No ano seguinte (1996) Gancho confessou ao seu amigo Álvaro Lapa que tinha uma novela que gostava de ver publicada e tinha sido escrita em 1990 tendo Évora, terra de ambos, como cenário. Este falou no assunto a Manuel Rosa, que logo se ofereceu para a editar. Tratava-se de “As Dioptrias de Elisa”. A apresentação e o desenho de capa couberam a Álvaro Lapa. Em tom coloquial e linguagem despojada, repetindo palavras e frases, hesitações e alvoroços, Gancho conta-nos a história da vesga Elisa, uma bela mulher que nunca se viu como tal, porque as dioptrias lhe distorciam a realidade. Encarcerada nesta realidade, casara e tinha dois filhos. Mas não gostava de sair à noite, «sobretudo não via bem no meio da rua com as luzes, as luzes não chegavam». Nessas ocasiões, o filho Carlos conduzia-a pela mão, outras vezes era a filha e até o próprio marido. Mas esta existência sem horizontes de Elisa foi quebrada aos 40 anos quando percebeu que um belo jovem de 26 a desejava intensamente. A acção desenrola-se por 61 páginas e tem por cenário as deambulação locais e ruas da sua cidade: Jardim Público, Rua da Oliveira, Rua Mestre Lourenço, Praça de Giraldo, Rua do Calvário, Mercado Municipal e outros.
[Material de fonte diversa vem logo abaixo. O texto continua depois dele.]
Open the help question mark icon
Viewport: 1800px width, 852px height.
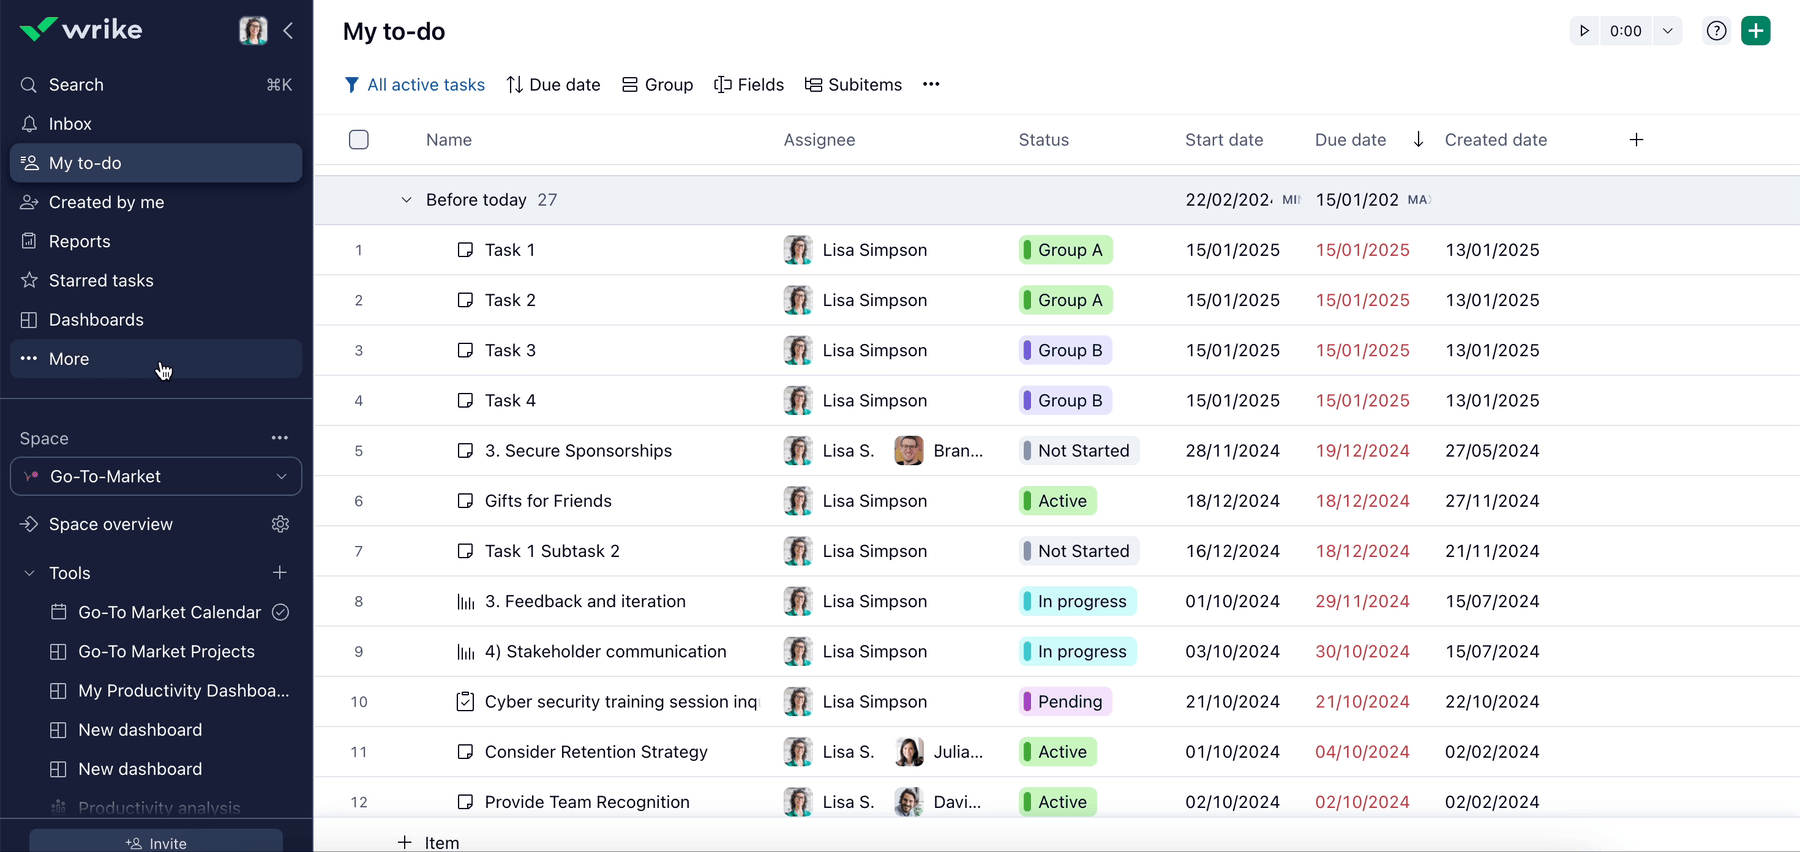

Com a cumplicidade de um velho que sorrateiramente descobrira a paixão devoradora que os abrasava, ambos viriam a amar-se intensamente durante dois dias e duas noites, aproveitando uma deslocação do marido e dos filhos a Mora para ver uns parentes dele. Depois... a vida prosseguiu. Esta sensualíssima novela, de contornos bem definidos no universo nocturno e solitário de Gancho, foi adaptada ao cinema numa curta metragem de 22 minutos co-produzida pela Filmes da Rua e RTP 2 em 2002, com realização de António Escudeiro e Sofia Sá da Bandeira no papel de Elisa. Por esse tempo já o dito poeta maldito se afundara num quadro de irreversível desagregação mental. Veio a falecer a 2 de Janeiro de 2006, há exactamente 5 anos, no dia em que completava 39 anos de internamento na Casa de Saúde do Telhal, em Sintra. Neste hospício escreveu toda a sua obra, com Évora na memória. Disseram uns que morreu a rir, outros que foi vítima de ataque cardíaco. O grande amigo Álvaro Lapa, que era da mesma idade e morreria um mês e nove dias depois - ou seja, a 11 de Fevereiro -, declarou, na circunstância, ao “Diário de Notícias” que António Gancho «era um homem de uma grande sensibilidade poética, mal tratado pela sociedade. Foi mais um caso de abuso psiquiátrico, de miséria nacional e institucional».